By expanding the terms $u(x_{j}+h)$ and $u(x_{j} - h)$ about the point $x_{j}$ with a Taylor series,we need to prove that the truncation error $T_{j}$ in the approximation satisfies $T_{j} = -\frac{h^2}{12}\frac{d^4 u(x_{j})}{dx^4} +$ terms with higher powers of $h$.

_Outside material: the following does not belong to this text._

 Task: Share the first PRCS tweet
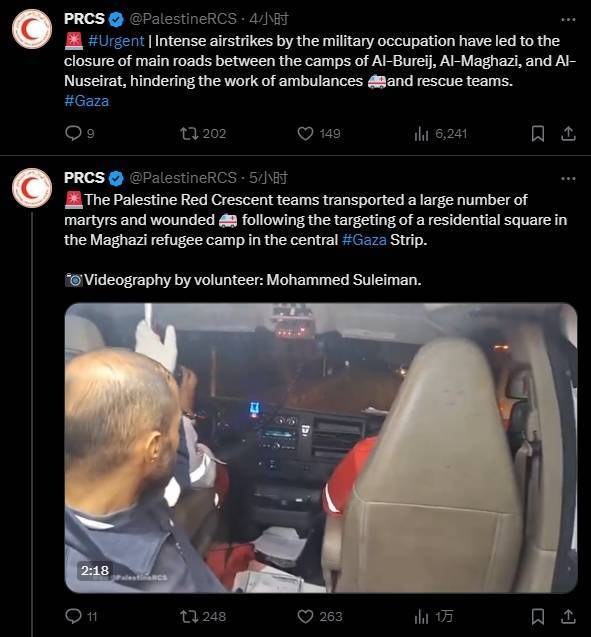point(568,134)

From central difference approximation
$$u'(x_{j}) = \frac{u(x_{j}+h) - u(x_{j}-h)}{2h}$$ $$u''(x_{j}) = \frac{u'(x_{j}+h) - u'(x_{j}-h)}{2h}$$ $$u''(x_{j}) = \frac{u(x_{j}+2h) - 2u(x_{j}) + u(x_{j}-2h)}{4h^2}$$ From Taylor series expansion $u(x_{j}+2h) = u(x_{j}) + 2hu'(x_{j}) + \frac{(2h)^2}{2!}u''(x_{j})+ \frac{(2h)^3}{3!}u'''(x_{j}) + \frac{(2h)^4}{4!}u''''(x_{j})+h.o.t$
$u(x_{j}-2h) = u(x_{j}) - 2hu'(x_{j}) + \frac{(2h)^2}{2!}u''(x_{j})- \frac{(2h)^3}{3!}u'''(x_{j}) + \frac{(2h)^4}{4!}u''''(x_{j}) -h.o.t$
So that
$$u(x_{j}+2h)+u(x_{j}-2h)-2u(x_{j}) = 4h^2u''(x_{j})+\frac{4}{3}h^4 u''''(x_{j})+...$$
$$u''(x_{j}) = \frac{u(x_{j}+2h)+u(x_{j}-2h)-2u(x_{j})}{4h^2} = u''(x_{j})+\frac{1}{3}h^2 u''''(x_{j})+...$$
Now i get that error $T_{j} = \frac{1}{3}h^2 u''''(x_{j})$ but I am not getting the required one $T_{j} = -\frac{h^2}{12} u''''(x_{j})$.
Where am I doing wrong?
The difference in the constant is because you are using $2\,h$ instead of $h$. The Taylor expansion gives $$ \frac{u(x+h)-2\,u(x)+u(x-h)}{h^2}=u''(x)+\frac{h^2}{12}\,u''''(x)+O(h^5), $$ and $$ u''(x)-\frac{u(x+h)-2\,u(x)+u(x-h)}{h^2}=-\frac{h^2}{12}\,u''''(x)+O(h^5). $$